Subgraph developers will benefit from the ability to reference data from other subgraphs, saving them development time and enabling richer data models. dApp developers will be able to leverage this to build more compelling applications. Node operators will benefit from subgraph composition by having better insight into which subgraphs are queried together, allowing them to make more informed decisions about which subgraphs to index.

Urgency

Due to the high impact of this feature and its important role in fulfilling the vision behind The Graph, it would be good to start working on this as early as possible.

Terminology

The feature is referred to by query-time subgraph composition, short: subgraph composition.

Terms introduced and used in this RFC:

  • Imported schema: The schema of another subgraph from which types are imported.
  • Imported type: An entity type imported from another subgraph schema.
  • Extended type: An entity type imported from another subgraph schema and extended in the subgraph that imports it.
  • Local schema: The schema of the subgraph that imports from another subgraph.
  • Local type: A type defined in the local schema.

Detailed Design

The sections below make the assumption that there is a subgraph with the name ethereum/mainnet that includes an Address entity type.

Composing Subgraphs By Importing Types

In order to reference entity types from annother subgraph, a developer would first import these types from the other subgraph's schema.

Types can be imported either from a subgraph name or from a subgraph ID. Importing from a subgraph name means that the exact version of the imported subgraph will be identified at query time and its schema may change in arbitrary ways over time. Importing from a subgraph ID guarantees that the schema will never change but also means that the import points to a subgraph version that may become outdated over time.

=== Assignment ===
Reproduce everything in the subgraph composition text from "The feature is" down to "Address entity type.".

=== Dataset extract ===
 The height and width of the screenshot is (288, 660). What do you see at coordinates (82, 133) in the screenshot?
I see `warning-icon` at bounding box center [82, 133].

=== Result of this task ===
The feature is referred to by query-time subgraph composition, short: subgraph composition.

Terms introduced and used in this RFC:

  • Imported schema: The schema of another subgraph from which types are imported.
  • Imported type: An entity type imported from another subgraph schema.
  • Extended type: An entity type imported from another subgraph schema and extended in the subgraph that imports it.
  • Local schema: The schema of the subgraph that imports from another subgraph.
  • Local type: A type defined in the local schema.

Detailed Design

The sections below make the assumption that there is a subgraph with the name ethereum/mainnet that includes an Address entity type.